Americans' attitude toward taxation is consistent: the majority has always wanted to pay less. Gallup has tracked such views since 1947. In a pre-tax day poll taken in April of last year, 65 percent said their taxes are too high, 31 percent said they're about right and only 1 percent complained that their taxes are too low. (In 54 years of polling, this last opinion has never claimed more than 2 percent of public support.)
While Americans think they're paying too much, a majority (51 percent) nonetheless admits that their payments are fair. This percentage has fallen since the 1940s, when it peaked at 90 percent in 1944. With America then at war, the public was most likely moved to contribute whatever it could to the government's military efforts. It will be interesting to see if this year — assuming the military action in Afghanistan continues — Americans will be equally gung-ho about their tax payments. Will patriotism guarantee proud payment?

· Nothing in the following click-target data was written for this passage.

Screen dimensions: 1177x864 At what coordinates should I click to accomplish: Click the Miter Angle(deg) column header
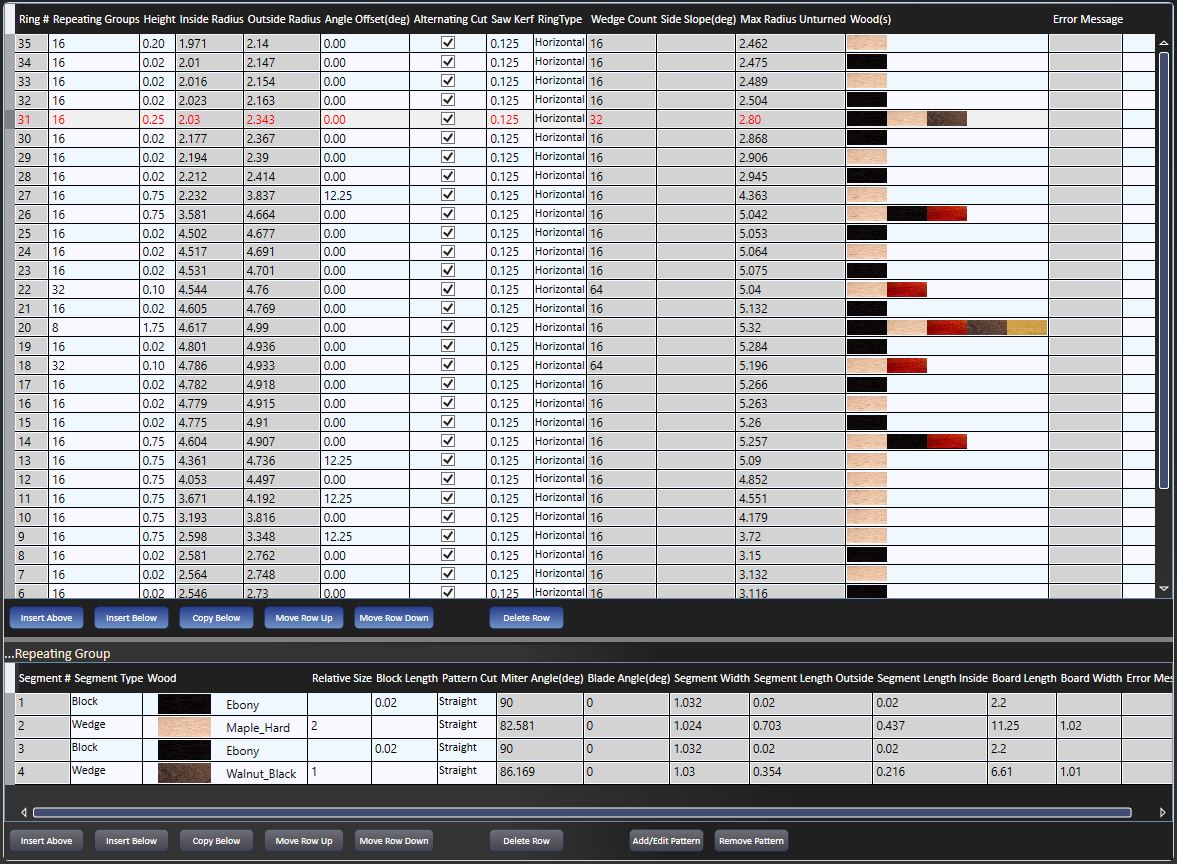540,678
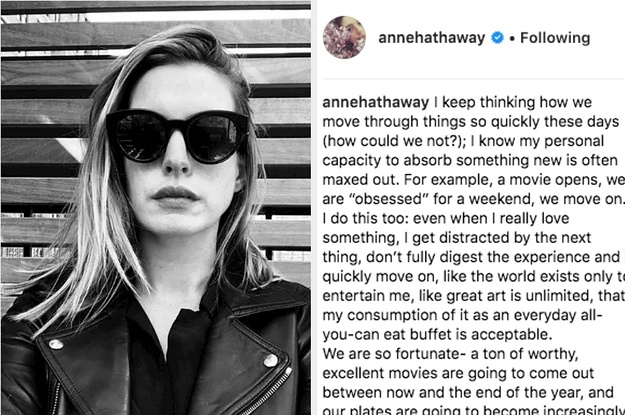This screenshot has height=415, width=625.
Task: Open the annehathaway profile avatar
Action: pos(344,37)
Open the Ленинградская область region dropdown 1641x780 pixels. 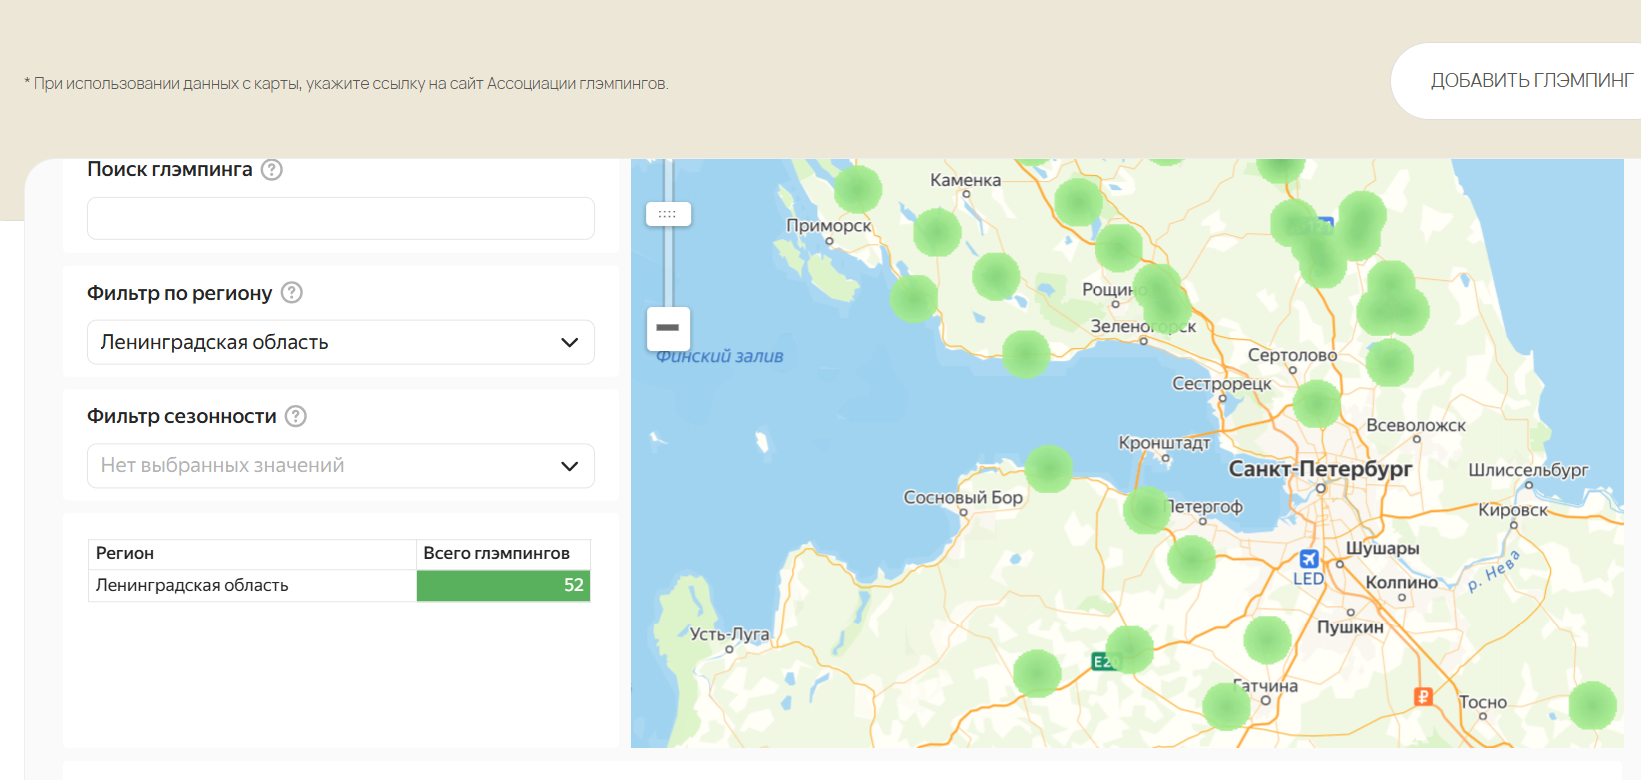click(340, 342)
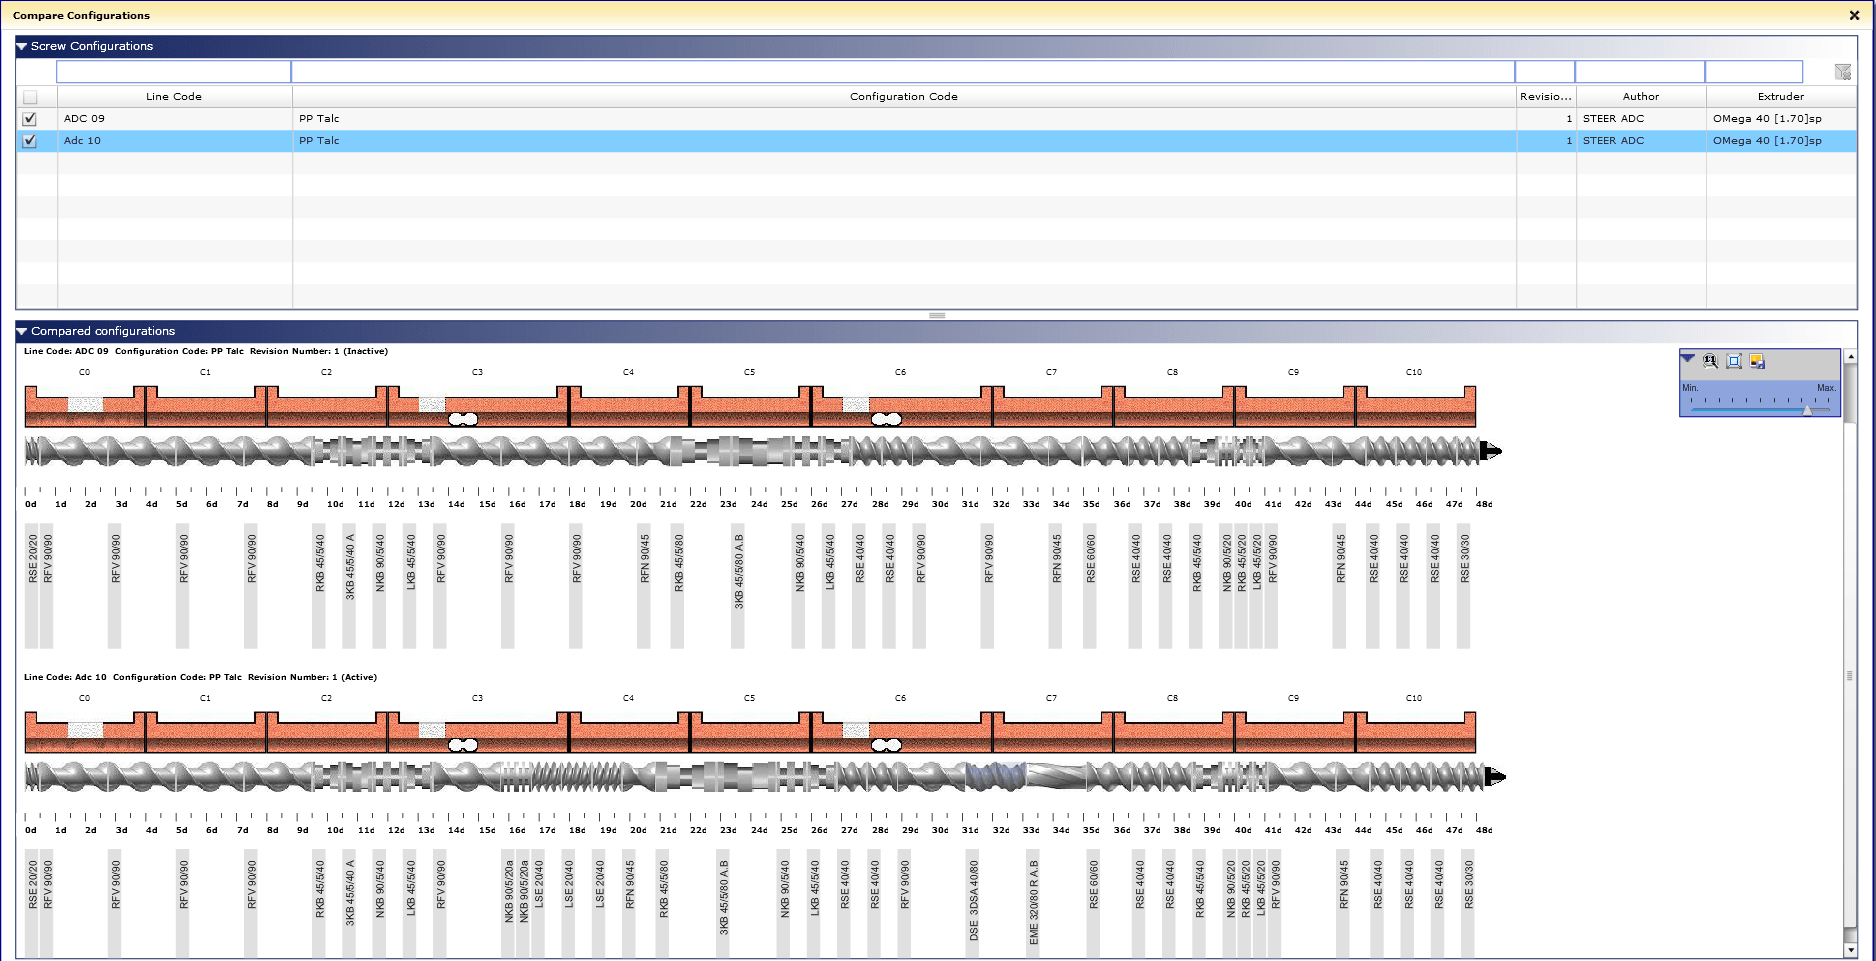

Surprisingly, almost one-quarter of Americans (24 percent) claim to like or love doing their income taxes. More typically, others have a less favorable view: 35 percent say they dislike the task, and 31 percent say they hate it. According to Gallup, the main determinant of one's attitude is income level. The lower the income, the higher the degree of enjoyment derived from paying taxes. More than one-third (34 percent) of those earning under $20,000 say they like or love paying taxes, compared with 16 percent of those from households making more than $75,000. Perhaps the not as wealthy get less upset because they're kissing fewer dollars goodbye.